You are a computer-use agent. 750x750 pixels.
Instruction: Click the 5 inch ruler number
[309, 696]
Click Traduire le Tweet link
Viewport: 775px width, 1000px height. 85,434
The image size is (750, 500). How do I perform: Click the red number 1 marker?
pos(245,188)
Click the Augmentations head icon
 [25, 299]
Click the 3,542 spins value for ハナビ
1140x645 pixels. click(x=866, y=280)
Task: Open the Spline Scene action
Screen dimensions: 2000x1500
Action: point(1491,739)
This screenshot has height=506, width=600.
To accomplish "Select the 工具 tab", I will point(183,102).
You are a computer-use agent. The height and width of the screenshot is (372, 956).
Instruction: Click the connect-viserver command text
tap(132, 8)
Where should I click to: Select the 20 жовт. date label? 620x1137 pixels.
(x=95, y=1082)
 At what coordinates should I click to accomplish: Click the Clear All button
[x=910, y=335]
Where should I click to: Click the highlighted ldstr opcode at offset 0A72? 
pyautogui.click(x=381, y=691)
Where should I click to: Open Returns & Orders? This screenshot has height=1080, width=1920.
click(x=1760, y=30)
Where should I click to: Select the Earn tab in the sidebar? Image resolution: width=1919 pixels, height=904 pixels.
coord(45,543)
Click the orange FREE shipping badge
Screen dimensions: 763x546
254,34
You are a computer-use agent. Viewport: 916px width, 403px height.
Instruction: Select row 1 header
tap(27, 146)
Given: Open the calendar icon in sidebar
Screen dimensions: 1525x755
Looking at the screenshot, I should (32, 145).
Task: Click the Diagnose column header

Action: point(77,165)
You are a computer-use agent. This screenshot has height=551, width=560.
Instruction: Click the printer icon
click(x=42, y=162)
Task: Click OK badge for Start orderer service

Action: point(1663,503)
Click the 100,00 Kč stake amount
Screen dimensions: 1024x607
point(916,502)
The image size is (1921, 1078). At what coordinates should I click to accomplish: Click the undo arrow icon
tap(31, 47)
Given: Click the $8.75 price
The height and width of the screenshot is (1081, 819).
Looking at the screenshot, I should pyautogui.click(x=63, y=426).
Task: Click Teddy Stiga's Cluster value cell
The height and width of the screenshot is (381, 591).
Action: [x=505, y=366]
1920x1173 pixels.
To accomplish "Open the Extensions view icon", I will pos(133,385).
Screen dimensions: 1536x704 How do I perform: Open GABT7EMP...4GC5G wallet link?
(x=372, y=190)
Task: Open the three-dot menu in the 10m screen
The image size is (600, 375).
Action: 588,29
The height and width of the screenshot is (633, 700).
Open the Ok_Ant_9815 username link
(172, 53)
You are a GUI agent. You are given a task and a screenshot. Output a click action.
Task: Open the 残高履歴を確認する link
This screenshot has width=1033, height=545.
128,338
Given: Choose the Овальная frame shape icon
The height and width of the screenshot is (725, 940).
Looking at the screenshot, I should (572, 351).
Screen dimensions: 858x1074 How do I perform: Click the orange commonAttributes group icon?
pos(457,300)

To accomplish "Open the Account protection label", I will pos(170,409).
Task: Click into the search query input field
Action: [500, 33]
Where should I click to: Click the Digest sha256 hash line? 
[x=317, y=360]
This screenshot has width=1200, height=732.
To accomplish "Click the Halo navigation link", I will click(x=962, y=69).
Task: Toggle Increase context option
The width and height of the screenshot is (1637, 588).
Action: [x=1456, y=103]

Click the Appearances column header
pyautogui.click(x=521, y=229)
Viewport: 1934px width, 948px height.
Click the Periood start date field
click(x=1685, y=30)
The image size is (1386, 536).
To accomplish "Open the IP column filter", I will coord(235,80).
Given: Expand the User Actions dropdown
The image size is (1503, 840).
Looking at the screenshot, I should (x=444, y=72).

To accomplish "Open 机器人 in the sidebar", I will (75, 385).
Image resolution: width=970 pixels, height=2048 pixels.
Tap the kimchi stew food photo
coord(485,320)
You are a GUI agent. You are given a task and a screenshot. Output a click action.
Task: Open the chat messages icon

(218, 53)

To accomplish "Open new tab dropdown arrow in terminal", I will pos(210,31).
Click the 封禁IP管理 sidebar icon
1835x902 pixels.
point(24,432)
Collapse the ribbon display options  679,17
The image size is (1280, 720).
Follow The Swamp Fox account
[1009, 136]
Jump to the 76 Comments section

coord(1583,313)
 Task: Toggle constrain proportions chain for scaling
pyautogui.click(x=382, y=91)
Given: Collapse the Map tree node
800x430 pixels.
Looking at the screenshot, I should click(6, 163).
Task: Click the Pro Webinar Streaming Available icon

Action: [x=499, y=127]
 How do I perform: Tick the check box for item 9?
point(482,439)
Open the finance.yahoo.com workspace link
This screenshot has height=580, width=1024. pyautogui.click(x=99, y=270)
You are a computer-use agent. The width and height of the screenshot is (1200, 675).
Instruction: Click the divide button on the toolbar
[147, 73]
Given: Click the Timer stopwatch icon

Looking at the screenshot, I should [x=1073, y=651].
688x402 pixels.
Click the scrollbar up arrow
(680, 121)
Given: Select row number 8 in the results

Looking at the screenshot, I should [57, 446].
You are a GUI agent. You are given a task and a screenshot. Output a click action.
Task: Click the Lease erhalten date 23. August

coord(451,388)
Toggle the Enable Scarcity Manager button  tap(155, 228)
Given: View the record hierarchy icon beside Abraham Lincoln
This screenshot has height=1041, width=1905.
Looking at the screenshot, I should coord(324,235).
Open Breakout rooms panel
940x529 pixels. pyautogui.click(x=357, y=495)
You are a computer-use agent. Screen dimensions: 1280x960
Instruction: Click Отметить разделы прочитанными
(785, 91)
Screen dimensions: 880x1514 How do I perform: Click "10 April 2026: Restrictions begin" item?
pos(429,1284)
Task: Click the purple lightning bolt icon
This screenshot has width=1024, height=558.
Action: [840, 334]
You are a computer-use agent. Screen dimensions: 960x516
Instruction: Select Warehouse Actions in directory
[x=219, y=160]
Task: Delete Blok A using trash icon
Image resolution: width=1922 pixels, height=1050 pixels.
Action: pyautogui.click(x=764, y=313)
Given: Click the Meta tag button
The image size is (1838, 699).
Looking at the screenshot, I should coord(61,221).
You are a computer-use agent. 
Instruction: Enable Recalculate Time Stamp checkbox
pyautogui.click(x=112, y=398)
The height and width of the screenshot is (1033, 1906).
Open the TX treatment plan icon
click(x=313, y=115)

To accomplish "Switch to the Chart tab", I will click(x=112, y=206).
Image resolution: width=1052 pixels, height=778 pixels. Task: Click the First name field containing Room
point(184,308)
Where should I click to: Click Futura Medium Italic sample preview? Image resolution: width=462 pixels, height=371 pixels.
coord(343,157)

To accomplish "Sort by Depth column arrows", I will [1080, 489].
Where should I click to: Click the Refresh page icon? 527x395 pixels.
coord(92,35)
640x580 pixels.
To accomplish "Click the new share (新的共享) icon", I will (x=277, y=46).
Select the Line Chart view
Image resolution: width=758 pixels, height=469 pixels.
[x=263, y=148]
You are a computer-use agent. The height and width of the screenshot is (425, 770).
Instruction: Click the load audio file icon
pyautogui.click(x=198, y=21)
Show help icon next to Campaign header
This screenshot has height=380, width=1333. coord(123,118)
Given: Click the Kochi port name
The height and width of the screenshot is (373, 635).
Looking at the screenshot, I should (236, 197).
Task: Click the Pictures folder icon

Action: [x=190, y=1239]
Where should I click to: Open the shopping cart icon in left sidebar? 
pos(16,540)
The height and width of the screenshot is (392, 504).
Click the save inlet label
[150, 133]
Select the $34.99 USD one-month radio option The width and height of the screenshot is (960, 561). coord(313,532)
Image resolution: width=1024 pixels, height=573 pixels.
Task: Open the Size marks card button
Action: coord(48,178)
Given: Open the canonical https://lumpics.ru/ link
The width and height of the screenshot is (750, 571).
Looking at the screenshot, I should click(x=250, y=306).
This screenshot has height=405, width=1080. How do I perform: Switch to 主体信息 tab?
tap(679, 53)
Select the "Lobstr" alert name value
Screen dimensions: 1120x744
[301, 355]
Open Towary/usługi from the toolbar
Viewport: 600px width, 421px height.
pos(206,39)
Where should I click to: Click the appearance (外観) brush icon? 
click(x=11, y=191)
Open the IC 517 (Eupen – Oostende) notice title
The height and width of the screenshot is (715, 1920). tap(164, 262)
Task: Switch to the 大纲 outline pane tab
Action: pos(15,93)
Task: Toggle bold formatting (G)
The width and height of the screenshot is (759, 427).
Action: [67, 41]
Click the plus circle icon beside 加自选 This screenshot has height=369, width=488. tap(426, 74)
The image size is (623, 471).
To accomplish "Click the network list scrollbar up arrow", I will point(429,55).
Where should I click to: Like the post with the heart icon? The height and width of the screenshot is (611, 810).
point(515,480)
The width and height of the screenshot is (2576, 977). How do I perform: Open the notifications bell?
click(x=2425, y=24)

★ ★ ★ ★

_About this task_: Search the data and copy each line containing "beside".

_Task solution_:
Given: View the record hierarchy icon beside Abraham Lincoln
Click the plus circle icon beside 加自选 This screenshot has height=369, width=488. tap(426, 74)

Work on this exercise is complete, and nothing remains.